Any investigation into the fire in the Killarney National Park must not be just about the cause but must address the real extent of the damage including air pollution as well as improved management of woodland, the Irish Wildlife Trust has said.

“At the moment the hills are being managed so they become inflammable. We need an emergency response,” Padraic Fogarty IWT campaign officer and the author of Whittled Away, a book which dealt with the lack of management strategy for Killarney National Park.

Annual fires, over grazing and infestation by rhododendron had meant Killarney National Park had ceased to be a functioning ecosystem, he said.

Mr Macilwraith said fire crews in the area were used to fighting "that sort of fire", he said, but the high-level fires meant that air support was necessary. "Without the private helicopters, plus the air corps, things could be a lot worse and we certainly wouldn't be as good as we are this morning," he told RTÉ radio's Morning Ireland.

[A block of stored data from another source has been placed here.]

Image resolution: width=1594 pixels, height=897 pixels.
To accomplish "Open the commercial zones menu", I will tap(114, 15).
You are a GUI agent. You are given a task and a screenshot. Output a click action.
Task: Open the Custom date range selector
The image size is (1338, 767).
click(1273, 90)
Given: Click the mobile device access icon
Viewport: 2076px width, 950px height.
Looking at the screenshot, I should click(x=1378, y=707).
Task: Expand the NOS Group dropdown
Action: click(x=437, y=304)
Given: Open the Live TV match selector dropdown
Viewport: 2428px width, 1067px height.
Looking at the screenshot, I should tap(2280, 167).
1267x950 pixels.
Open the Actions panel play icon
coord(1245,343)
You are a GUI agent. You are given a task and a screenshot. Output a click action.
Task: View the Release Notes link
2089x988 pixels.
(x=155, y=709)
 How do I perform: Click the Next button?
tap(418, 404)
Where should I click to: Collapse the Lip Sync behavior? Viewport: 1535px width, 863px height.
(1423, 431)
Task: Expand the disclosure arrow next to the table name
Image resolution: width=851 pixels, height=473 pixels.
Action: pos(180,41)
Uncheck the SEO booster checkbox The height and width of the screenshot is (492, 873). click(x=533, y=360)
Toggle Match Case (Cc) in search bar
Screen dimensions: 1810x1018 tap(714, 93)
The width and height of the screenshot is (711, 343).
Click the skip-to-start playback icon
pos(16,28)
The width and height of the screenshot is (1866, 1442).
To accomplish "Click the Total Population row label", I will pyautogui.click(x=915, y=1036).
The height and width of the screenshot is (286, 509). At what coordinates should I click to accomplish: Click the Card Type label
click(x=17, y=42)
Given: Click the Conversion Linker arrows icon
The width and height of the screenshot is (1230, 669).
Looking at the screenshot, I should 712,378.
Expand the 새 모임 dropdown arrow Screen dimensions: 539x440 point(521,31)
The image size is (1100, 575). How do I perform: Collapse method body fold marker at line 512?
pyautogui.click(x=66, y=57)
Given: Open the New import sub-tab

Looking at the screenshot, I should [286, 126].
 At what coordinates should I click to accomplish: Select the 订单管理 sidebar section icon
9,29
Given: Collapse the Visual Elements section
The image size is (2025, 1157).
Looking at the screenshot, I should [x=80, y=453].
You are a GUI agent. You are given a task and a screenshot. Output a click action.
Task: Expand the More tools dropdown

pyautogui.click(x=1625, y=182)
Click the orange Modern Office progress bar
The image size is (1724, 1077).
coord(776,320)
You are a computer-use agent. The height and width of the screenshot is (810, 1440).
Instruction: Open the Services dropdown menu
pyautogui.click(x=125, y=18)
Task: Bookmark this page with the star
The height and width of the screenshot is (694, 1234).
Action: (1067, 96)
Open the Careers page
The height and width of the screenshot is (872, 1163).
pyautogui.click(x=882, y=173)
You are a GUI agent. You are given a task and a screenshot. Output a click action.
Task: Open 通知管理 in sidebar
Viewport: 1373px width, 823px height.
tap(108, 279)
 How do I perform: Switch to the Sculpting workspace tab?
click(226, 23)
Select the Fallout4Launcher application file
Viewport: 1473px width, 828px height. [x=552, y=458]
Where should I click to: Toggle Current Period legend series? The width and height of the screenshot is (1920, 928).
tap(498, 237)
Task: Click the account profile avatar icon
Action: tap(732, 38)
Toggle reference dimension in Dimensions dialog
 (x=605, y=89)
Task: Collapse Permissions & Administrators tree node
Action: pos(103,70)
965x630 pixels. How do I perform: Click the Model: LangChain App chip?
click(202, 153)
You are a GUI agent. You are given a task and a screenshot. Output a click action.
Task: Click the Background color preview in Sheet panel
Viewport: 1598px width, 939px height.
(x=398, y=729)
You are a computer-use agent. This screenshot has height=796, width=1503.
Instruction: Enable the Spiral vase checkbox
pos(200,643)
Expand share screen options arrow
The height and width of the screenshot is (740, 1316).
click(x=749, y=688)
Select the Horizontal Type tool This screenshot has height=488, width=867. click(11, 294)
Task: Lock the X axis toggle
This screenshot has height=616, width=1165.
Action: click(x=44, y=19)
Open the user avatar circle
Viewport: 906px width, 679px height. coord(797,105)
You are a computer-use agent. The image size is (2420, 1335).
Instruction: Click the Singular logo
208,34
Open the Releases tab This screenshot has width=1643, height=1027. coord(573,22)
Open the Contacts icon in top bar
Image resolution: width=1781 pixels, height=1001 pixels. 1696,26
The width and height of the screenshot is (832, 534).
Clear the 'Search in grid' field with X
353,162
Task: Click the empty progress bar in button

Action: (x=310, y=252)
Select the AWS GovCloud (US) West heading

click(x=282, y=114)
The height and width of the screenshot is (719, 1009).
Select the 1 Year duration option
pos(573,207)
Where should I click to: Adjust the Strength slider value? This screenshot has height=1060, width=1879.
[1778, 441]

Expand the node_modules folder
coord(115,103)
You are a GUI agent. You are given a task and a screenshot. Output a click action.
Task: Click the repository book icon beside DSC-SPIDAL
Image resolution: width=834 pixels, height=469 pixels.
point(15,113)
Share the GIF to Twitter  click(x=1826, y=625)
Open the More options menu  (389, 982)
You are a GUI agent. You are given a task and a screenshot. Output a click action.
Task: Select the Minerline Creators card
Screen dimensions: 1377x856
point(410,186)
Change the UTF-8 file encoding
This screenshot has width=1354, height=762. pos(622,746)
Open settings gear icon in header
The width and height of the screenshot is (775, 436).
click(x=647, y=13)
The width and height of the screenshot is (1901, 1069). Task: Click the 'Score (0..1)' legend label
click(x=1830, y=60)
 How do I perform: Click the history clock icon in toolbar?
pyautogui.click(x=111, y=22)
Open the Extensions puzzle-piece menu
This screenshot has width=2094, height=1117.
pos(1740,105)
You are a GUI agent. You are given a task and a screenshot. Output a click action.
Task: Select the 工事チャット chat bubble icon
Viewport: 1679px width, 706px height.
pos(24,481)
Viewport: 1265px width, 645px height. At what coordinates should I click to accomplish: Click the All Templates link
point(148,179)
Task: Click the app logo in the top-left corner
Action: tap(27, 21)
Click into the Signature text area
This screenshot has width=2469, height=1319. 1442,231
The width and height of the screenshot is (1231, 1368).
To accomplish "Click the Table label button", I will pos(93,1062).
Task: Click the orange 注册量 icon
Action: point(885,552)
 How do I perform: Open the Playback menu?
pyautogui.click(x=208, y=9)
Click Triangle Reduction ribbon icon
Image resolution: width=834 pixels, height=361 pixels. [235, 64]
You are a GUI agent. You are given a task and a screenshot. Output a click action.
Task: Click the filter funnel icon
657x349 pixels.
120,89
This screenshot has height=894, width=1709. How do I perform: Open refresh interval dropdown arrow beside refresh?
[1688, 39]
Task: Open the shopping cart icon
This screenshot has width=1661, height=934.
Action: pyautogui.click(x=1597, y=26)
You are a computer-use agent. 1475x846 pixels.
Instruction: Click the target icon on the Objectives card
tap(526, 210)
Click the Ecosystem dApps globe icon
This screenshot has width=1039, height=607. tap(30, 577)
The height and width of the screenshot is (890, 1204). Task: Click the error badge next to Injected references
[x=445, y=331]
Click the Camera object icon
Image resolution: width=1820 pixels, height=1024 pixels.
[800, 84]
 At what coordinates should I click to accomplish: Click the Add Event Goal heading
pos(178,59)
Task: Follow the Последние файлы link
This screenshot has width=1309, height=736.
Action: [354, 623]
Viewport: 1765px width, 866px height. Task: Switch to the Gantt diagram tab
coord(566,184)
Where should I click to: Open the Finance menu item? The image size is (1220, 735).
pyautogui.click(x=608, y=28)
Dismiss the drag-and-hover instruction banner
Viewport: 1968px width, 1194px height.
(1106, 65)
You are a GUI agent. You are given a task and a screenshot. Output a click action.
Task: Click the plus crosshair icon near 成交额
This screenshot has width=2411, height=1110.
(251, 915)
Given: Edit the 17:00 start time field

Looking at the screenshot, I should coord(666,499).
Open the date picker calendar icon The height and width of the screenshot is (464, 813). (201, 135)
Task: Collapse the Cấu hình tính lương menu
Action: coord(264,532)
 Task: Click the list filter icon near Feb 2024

Mr Macilwraith also thanked the people of Kerry who “have been so good dropping up sandwiches and water to our crews”.

Mr Macilwraith said it was very hard to know what had caused the fire. “It might have been something as small as somebody had a small barbecue or lit a small fire or something and something happened and to think that a small ignition point like that when everything is so dry could just spread so far.”

The fire officer added that park rangers were delighted that fire crews “got in to protect the oak trees and they hope they will recover as they are some of the oldest in Ireland.”

The blaze is believed to have started at the southern end of the park, near the Long Range River off the N71 Ring of Kerry. Dramatic scenes appeared on social media of flames dancing into the night sky.

‘Tougher penalties’

Mr Noonan said tougher penalties for those who start fires will have to be considered in light of the devastation caused by recent fires in Killarney and elsewhere in the country.

The damage caused to biodiversity and habitats along with carbon emissions were all devastating, he told Morning Ireland.

There was no doubt, Mr Noonan said, that tougher penalties would be required to deter people from starting fires for agricultural purposes. The fire in Killarney might not be agriculture related, he said, but there needed to be consequences for those who set fires deliberately.

Mr Noonan said 50 new park rangers would commence work shortly which would mean “more boots on the ground”. There would also need to be a co-ordinated response by the Government this summer as more people would be “staycationing” which would require co-ordination of natural resources and parks.